Foreign investment review
Large overseas manufacturing enterprises usually operate across borders. Departments of design, purchase, research and development, manufacture, sales and service are usually located in different countries and regions. Acquisition of such enterprises needs to be approved by review authorities for foreign investment in countries where the business is located.
In recent years, Chinese enterprises, especially state-owned enterprises, have faced increasing challenges in obtaining approval from foreign investment review committees of Western countries such as the US, Australia and Canada. For example, it is stated in the US Foreign Investment and National Security Act that the Committee on Foreign Investment in the United States (CFIUS) should conduct strict scrutiny on foreign investments from foreign companies or persons that are controlled by foreign governments. Unsurprisingly, China has been on the top of that list for review by CFIUS in the past few years.
The latest example of CFIUS scrutiny is the Philips deal. Royal Philips Electronics of the Netherlands was forced in January to give up a plan to sell its lighting business to a Chinese investor consortium because part of its business is in the US and it expects that the CFIUS would not approve such a deal, as it had expressed its concerns regarding national security. Since Syngenta also owns some business in the US, it remains to be seen whether this ChemChina M&A deal will obtain CFIUS approval.

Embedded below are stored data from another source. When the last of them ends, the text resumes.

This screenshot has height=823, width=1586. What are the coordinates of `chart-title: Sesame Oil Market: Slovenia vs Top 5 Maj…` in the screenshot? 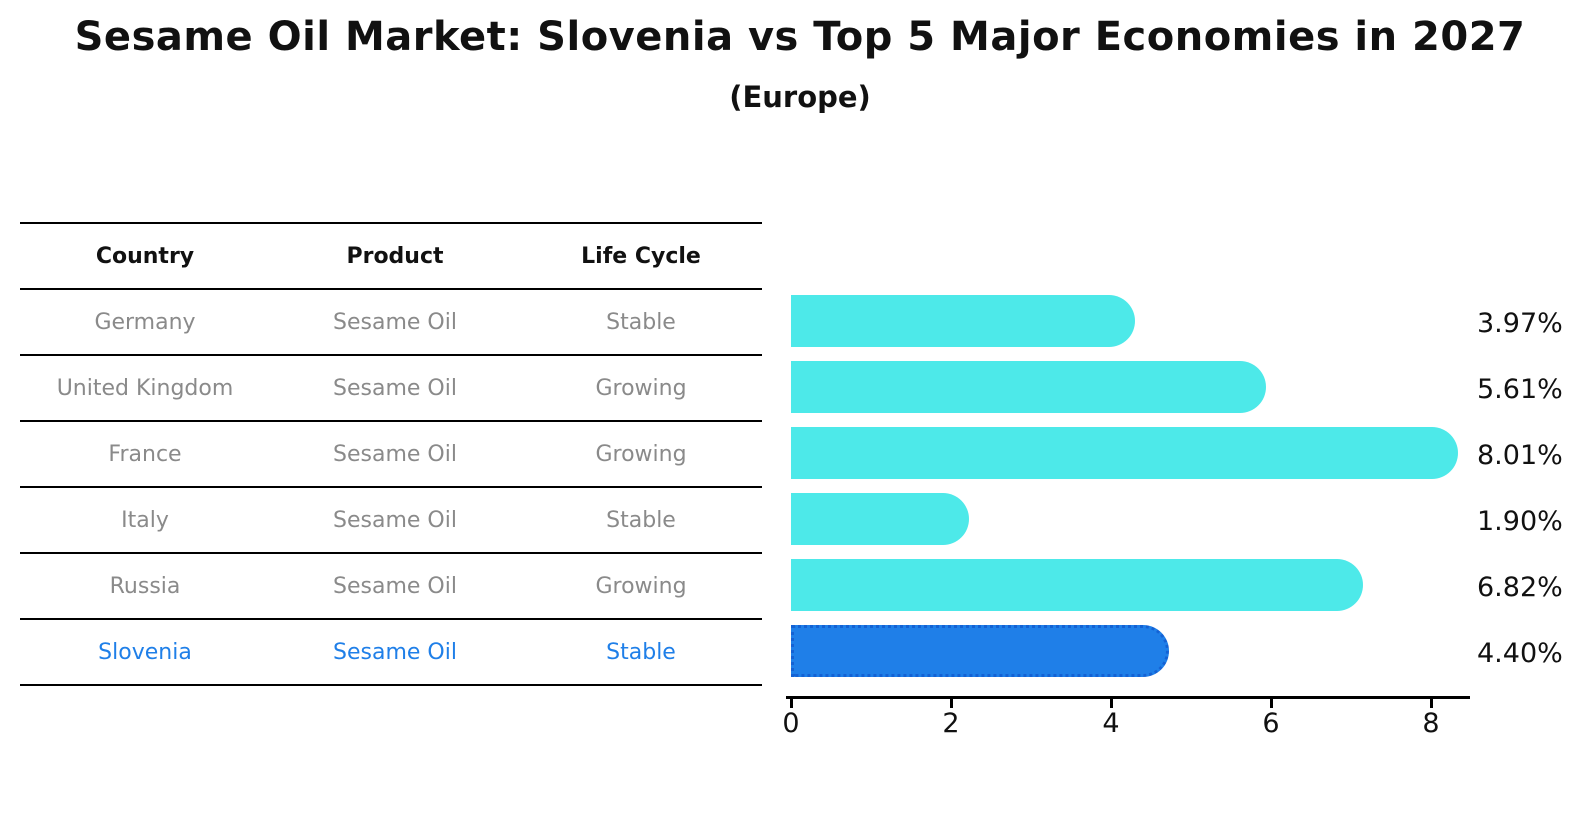 It's located at (800, 37).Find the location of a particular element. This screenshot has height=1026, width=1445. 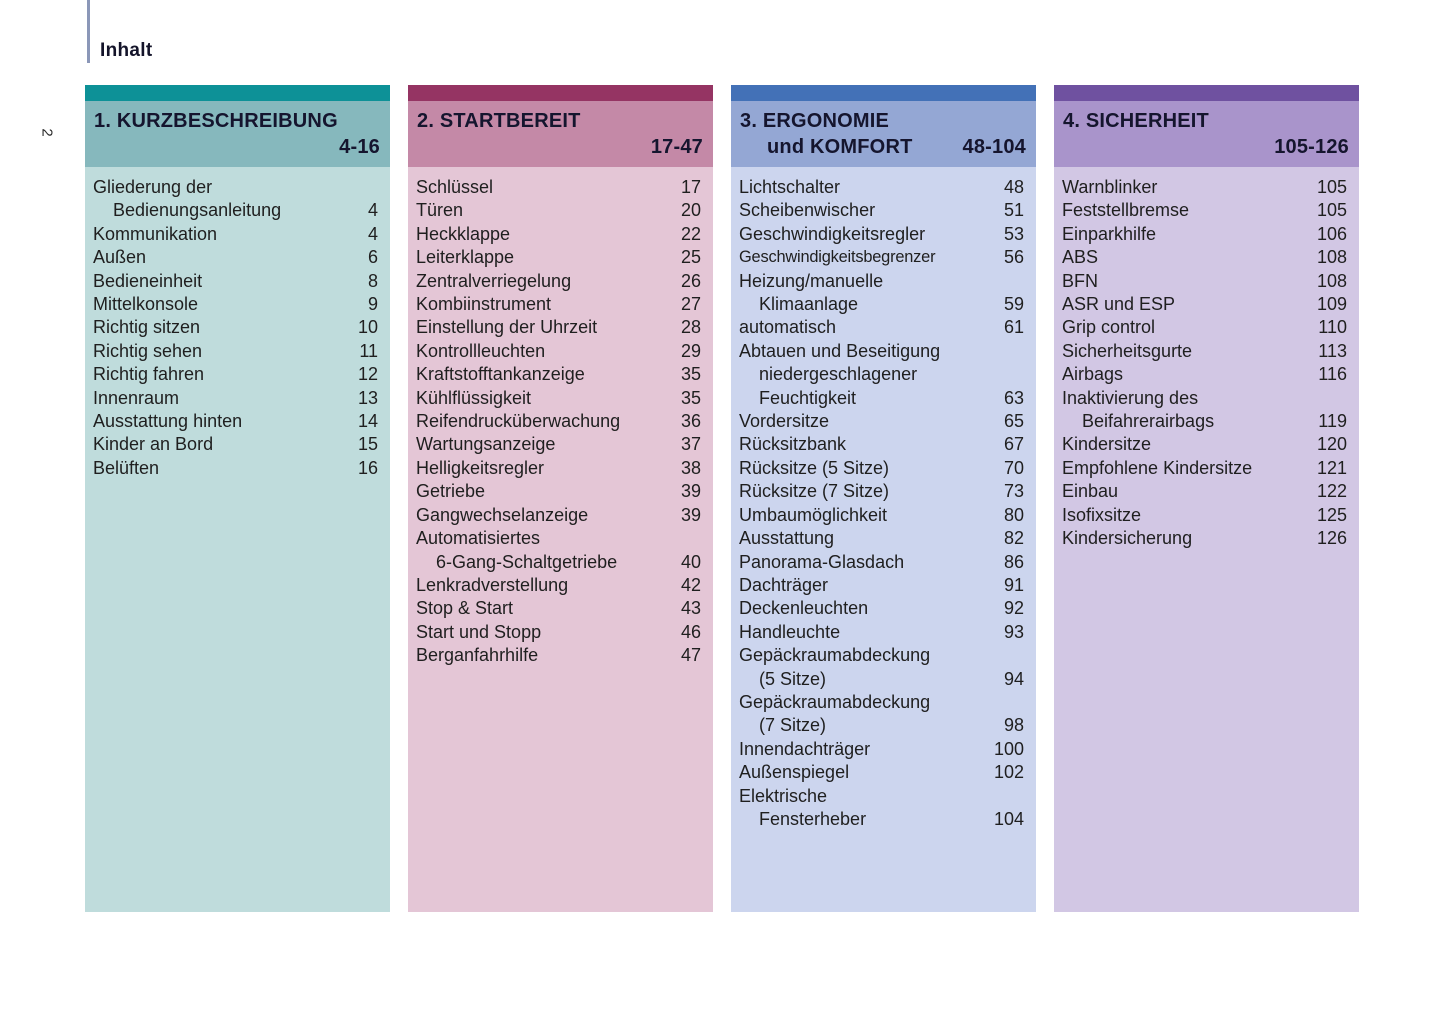

toc-entry-page: 28 is located at coordinates (690, 328).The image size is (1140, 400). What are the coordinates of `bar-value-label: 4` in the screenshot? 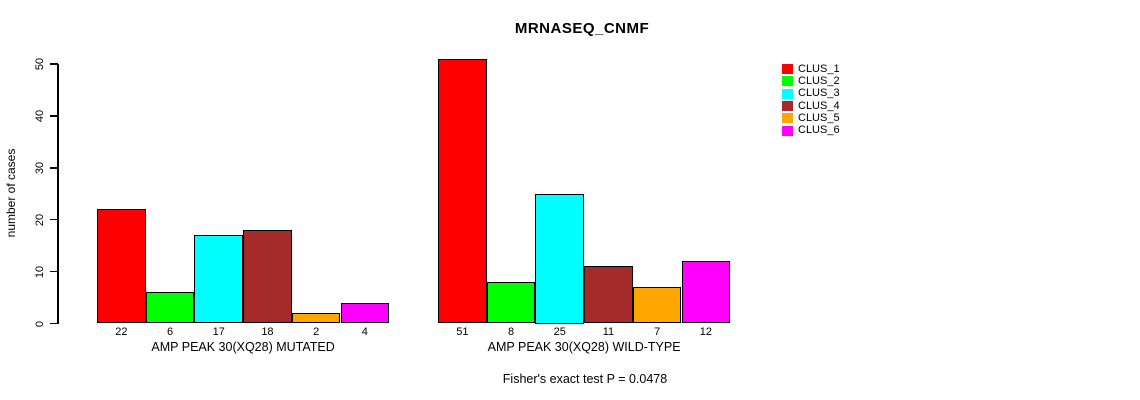 It's located at (364, 332).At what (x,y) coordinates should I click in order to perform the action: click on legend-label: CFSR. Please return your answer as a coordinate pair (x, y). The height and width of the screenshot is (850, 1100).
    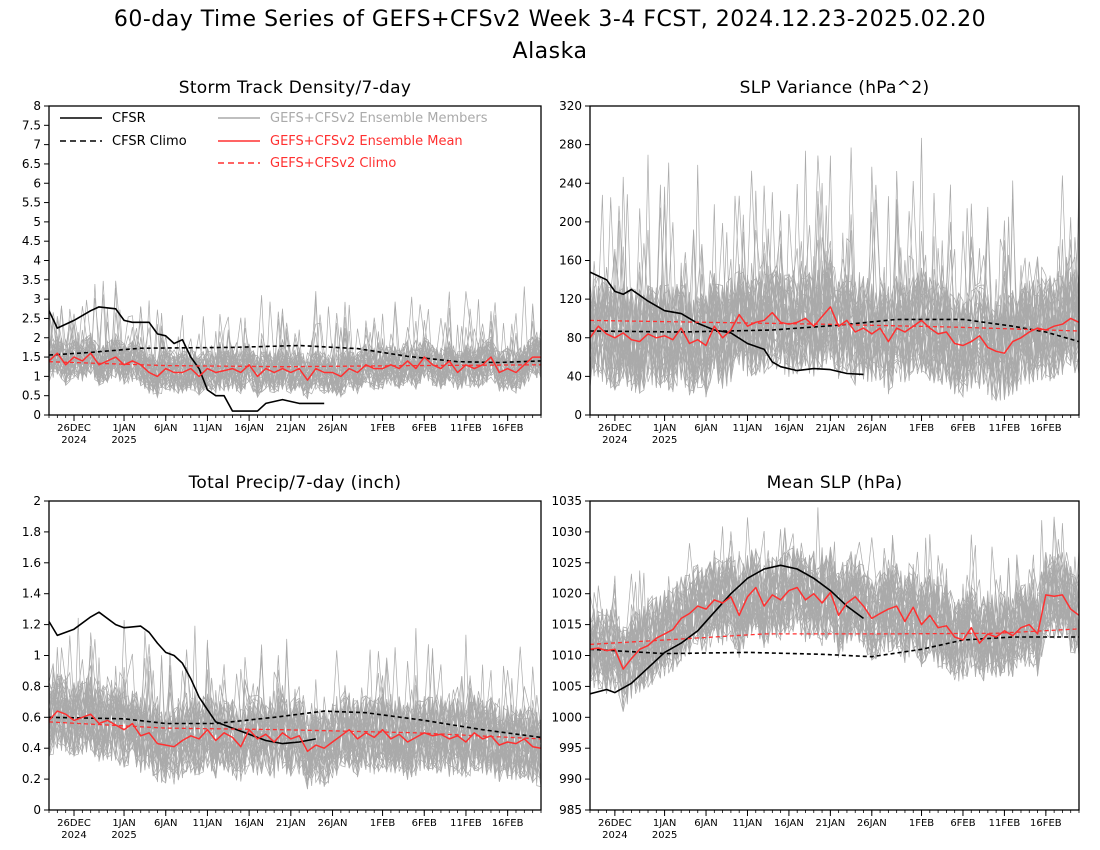
    Looking at the image, I should click on (129, 118).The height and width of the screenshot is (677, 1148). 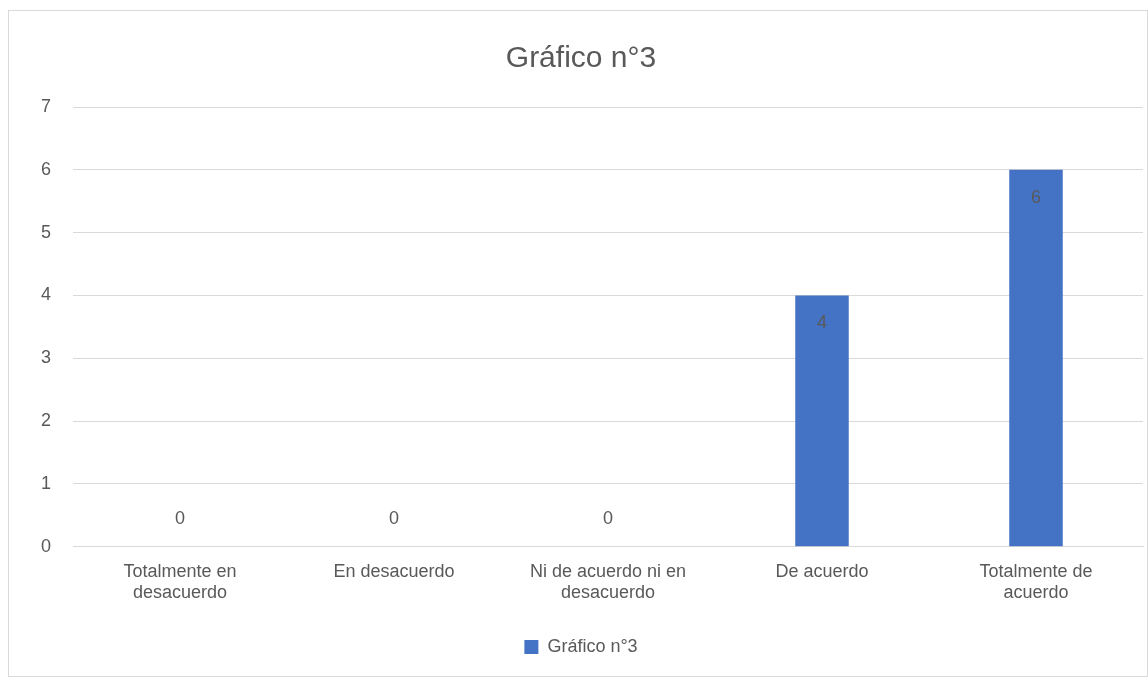 What do you see at coordinates (1036, 582) in the screenshot?
I see `x-tick-label: Totalmente de acuerdo` at bounding box center [1036, 582].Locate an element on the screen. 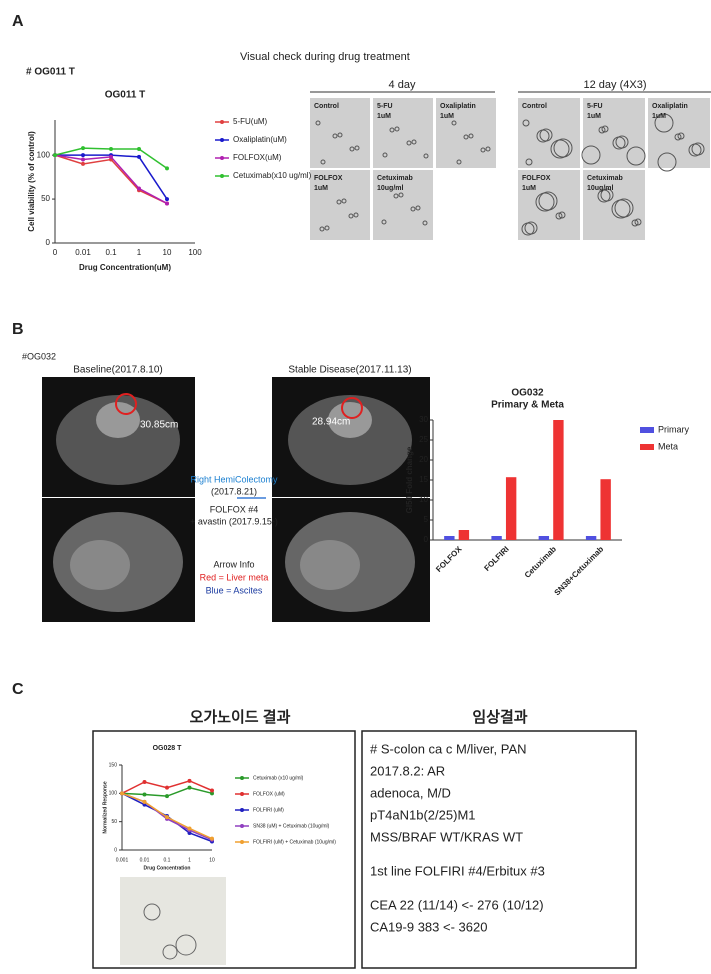 This screenshot has height=974, width=711. legend-label: Meta is located at coordinates (668, 446).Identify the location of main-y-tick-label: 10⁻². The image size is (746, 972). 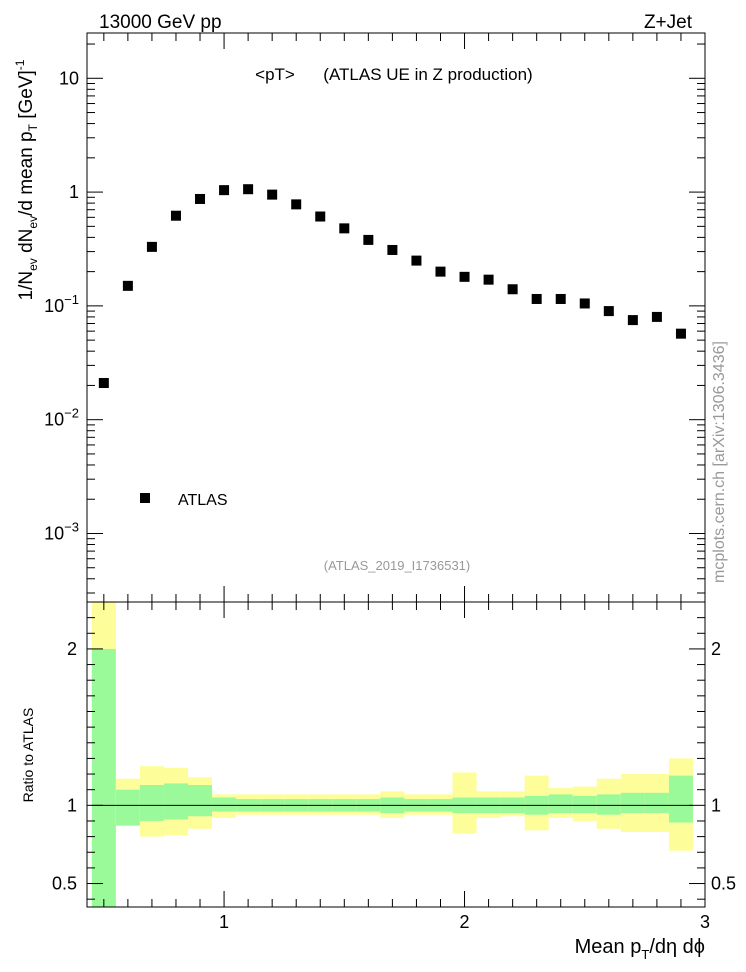
(62, 418).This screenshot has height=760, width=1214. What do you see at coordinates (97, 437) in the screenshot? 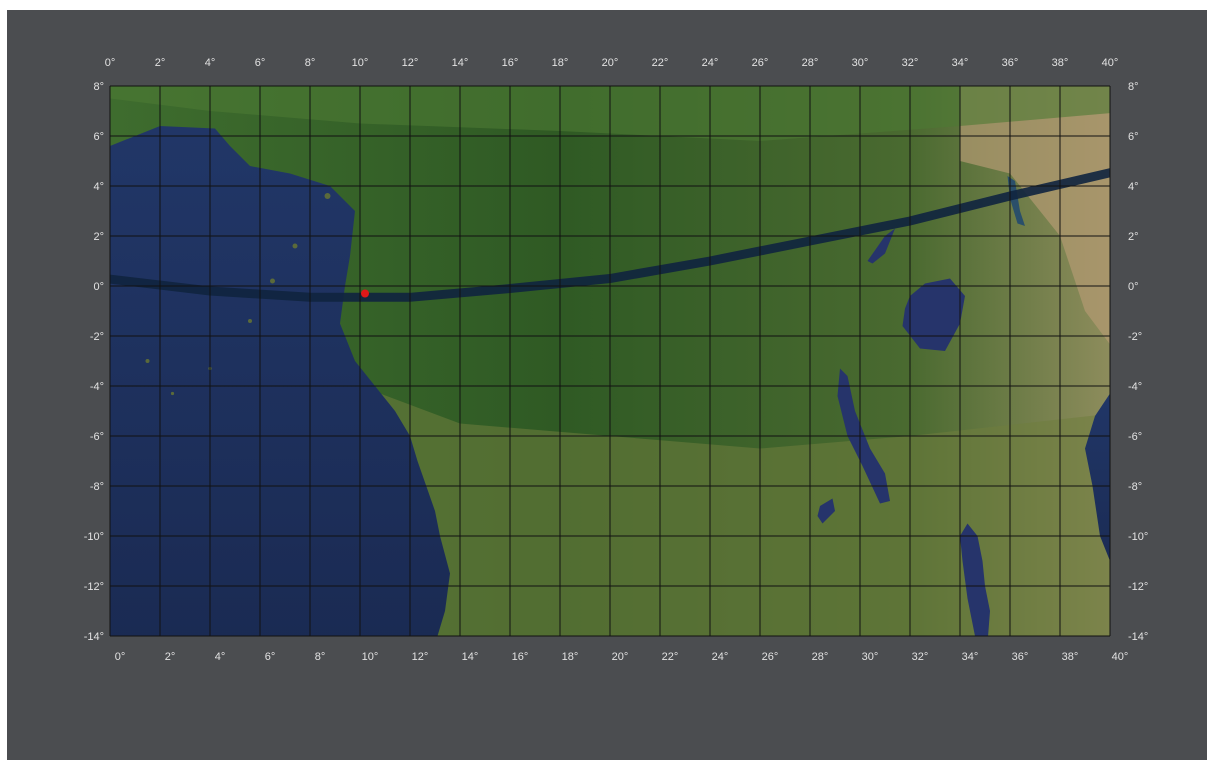
I see `left-lat-label: -6°` at bounding box center [97, 437].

Anti-monopoly review has also gradually become one of the key factors for whether M&A projects will be successful among leading industry enterprises. Competition elimination and monopoly caused by M&A of enterprises with businesses that are overlapping are usually the main concerns of anti-monopoly regulatory authorities. In some cases, relevant enterprises must spin-off related businesses to alleviate the concerns of regulatory authorities.
In 2015, Syngenta clearly rejected an acquisition offer made by US agrochemical giant Monsanto, on the grounds that it would be difficult for the merger of two such companies to be approved by the regulatory authorities. Given the monopolistic effect that the merger would have on the agrochemical industry. ChemChina, the largest off-patent pesticides manufacturer in the world since its acquisition of Israeli ADAMA Agricultural Solutions, has some overlapping pesticides business with Syngenta. Therefore, the transaction still needs approval from related anti-monopoly regulatory authorities.
After the M&A, Chinese investors have to not only strictly obey the laws of target investment countries and the articles of association of the target company, but also maintain stability of the target company’s governance in light of promises made prior to the transaction and the necessity of further business development. Complicated legal issues are usually involved when considering how to effectively ensure the rights and interests of Chinese investors while, at the same time, balancing the interests of other stakeholders.
After more than 30 years of opening up, China’s economy is ranked among the world’s best again. Advantages for overseas manufacturing investments by Chinese investors, such as support by state policy, huge market space and financing support have been widely admitted. However, with continued expansion of overseas investments, potential legal risks are certain to grow substantially. We recommend that relevant investors retain experienced professionals, and consider carefully relevant legal risks and political/commercial competition factors behind the deals, thus positively and preemptively managing the above-mentioned risks and ensuring the success of M&A projects.